When we hear someone speak of a lyrical artist, we are quick to think of the hottest pop star or rapper in the musical world; however, based on the argument proposed by Dore Ashton in her article “The Lyrical Principle: On Joan Mitchell”, the lyrical artist does not work with words at all. Joan Mitchell is an artist who has been classified as an abstract expressionist who took pride in declaring that her pieces of art “aren't about art issues. They're about a feeling that comes to me from the outside, from landscape”. Given her very emotional portrayal of art it seems to blur the lines between physical art and poetry. In the article Ashton argues that despite the fact Joan Mitchell’s mother was a poet, her lyricism “does not come from her mother, or any biographical source, but from her intuitive feeling for painters, and painting, with whom she sensed affinities.”

Data for analysis

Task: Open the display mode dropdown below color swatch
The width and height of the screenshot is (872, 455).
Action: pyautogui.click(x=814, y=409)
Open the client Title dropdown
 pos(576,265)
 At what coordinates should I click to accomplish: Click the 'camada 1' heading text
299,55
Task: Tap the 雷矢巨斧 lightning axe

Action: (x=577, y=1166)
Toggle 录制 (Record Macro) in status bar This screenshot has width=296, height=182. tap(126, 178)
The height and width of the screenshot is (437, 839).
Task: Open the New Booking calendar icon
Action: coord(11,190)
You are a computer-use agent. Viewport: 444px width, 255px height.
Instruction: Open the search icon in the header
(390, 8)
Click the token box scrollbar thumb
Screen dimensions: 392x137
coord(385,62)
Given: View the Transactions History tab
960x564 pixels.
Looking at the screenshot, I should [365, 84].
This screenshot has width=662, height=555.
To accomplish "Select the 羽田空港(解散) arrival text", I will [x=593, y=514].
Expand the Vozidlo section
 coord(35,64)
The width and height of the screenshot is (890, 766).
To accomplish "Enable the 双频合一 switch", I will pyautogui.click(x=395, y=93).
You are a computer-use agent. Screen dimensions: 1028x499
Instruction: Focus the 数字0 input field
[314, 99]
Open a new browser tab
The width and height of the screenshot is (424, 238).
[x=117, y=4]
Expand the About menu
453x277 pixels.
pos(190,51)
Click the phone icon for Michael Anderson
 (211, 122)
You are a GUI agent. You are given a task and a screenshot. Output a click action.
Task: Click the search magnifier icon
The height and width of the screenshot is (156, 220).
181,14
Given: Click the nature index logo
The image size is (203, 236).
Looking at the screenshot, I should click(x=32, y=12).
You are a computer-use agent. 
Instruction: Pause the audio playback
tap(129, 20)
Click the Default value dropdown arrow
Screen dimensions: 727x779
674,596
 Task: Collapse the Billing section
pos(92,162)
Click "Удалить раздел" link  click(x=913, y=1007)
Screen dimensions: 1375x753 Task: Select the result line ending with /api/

Problems to work on
1: In the passage on Joan Mitchell, what was Mitchell's mother?
2: Put this sentence from the passage on Joan Mitchell into Spanish: "In the article Ashton argues that despite the fact Joan Mitchell’s mother was a poet, her lyricism “does not come from her mother, or any biographical source, but from her intuitive feeling for painters, and painting, with whom she sensed affinities.”"
3: Carry the passage on Joan Mitchell forward from its final sentence.
The items that come after the passage on Joan Mitchell are separate material.

Answers for each item
1: She was a poet.

2: En el artículo, Ashton sostiene que, a pesar de que la madre de Joan Mitchell era poeta, su lirismo «no proviene de su madre ni de ninguna fuente biográfica, sino de su sensibilidad intuitiva hacia los pintores y la pintura, con quienes sentía afinidades».

3:
Mitchell was not interested in studying the artists in her generation or those who thought they had to see things in order to recreate them; instead, Mitchell looked up to the style of the older generation of artists who worked in a studio with a canvas on which anything could be created. She was interested in portraying emotions and thoughts, not simply recreating the looks of things. During the 1950s there were a large number of artists who began taking interest in this new form of art that no one was able to classify because it was so diverse depending on what the artist was feeling; however they are shared one thing, the improvisation of emotions on a blank canvas. The freedom the artists felt as they painted these unclassifiable pieces of art was described by Mitchell as “the moment in painting when the painter feels like a bicyclist riding with no hands.”
Mitchell moved from her studio in Manhattan to Paris, where the art scene was much more vanguard, yet Mitchell still associated with those artists who, like herself, had no interest in conforming to traditions. The circle she encompassed herself with was arguably similar to the one she maintained in Manhattan. Mitchell was quick to draw ties to many young artists such as Jean-Paul Riopelle who was from the western hemisphere and moved to Paris as a young artist. Riopelle had been among the youth influenced by the painter Emile Bourduas who gave a very passionate declaration towards the allegiance of freedom which influenced young artists everywhere.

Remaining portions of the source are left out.